In his State of the Union address, President Barack Obama called for the end to billions of dollars in taxpayer subsidies for the oil and gas industry, and a national commitment to double low-carbon electricity by 2035. “Raising taxes on the industry that fuels our lives shows a profound detachment from our energy and economic reality,” former Bush official Karen Harbert, president and chief executive officer of the chamber’s Institute for 21st Century Energy, lashed out. Harbert further attacked the president’s proposal for being too “ambitious“:
The president’s proposed ‘clean energy’ mandate would entail a more ambitious restructuring of the country’s power sector than even those in the his party have proposed. This mandate could require us to increase our non-hydro renewable generation by more than 700% and more than double our nuclear power, while virtually eliminating from the country’s most available, proven, and economic domestic energy resource-coal. [Emphasis mine.]
Harbert somehow thinks that making America into the world’s clean-energy leader is a bad idea.
In actual “energy and economic reality,” the oil and coal industries are killing Americans, weakening our economy, and destabilizing our planet. Pollution from burning coal and oil kills at least 20,000 Americans a year. Oil company profits are soaring — ConocoPhillips up 46 percent to $1.9 billion, Chevron up 72 percent to $5.3 billion — on rising prices that are sucking the lifeblood out of the economic recovery. Even Dr. John Felmy, American Petroleum Institute’s top economist, admits that raising taxes on oil companies could create 2 million American jobs.

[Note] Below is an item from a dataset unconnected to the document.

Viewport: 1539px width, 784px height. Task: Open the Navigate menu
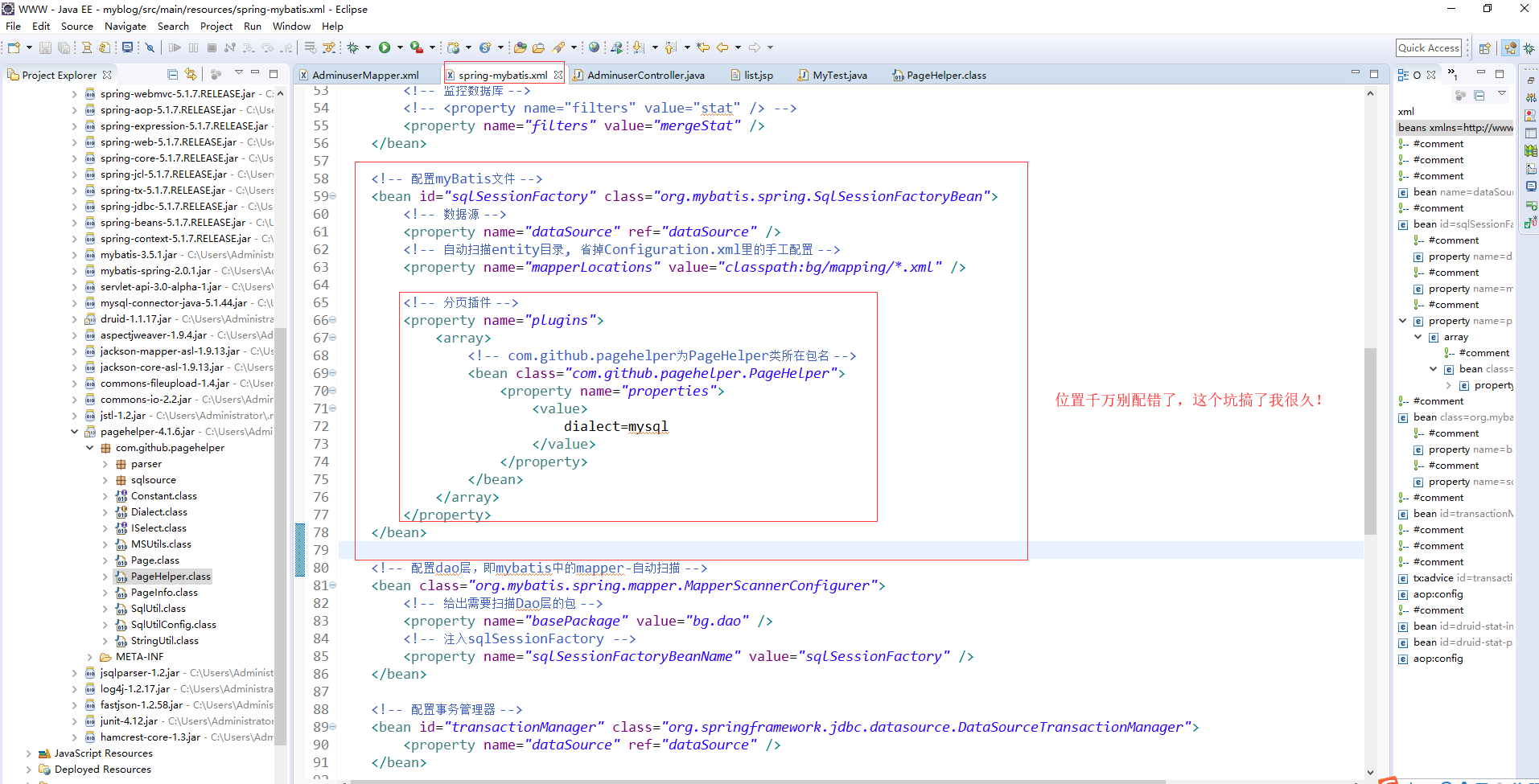(126, 26)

Furthermore, the fossil-dominated chamber continues to blindly ignore the existential threat of climate change. Our polluted climate is already causing death and misery on an unprecedented global scale. If anything, President Obama’s clean energy plan may be insufficiently ambitious. The simple facts are that the United States needs to join the rest of the world in rapidly eliminating the unconstrained use of fossil fuels. As the International Energy Agency’s World Energy Outlook describes, in a “climate friendly” scenario “the power sector is largely decarbonized by 2035.”
The U.S. Chamber of Commerce needs to starting facing reality — or at least properly rename Harbert’s program to the Institute for 19th Century Energy.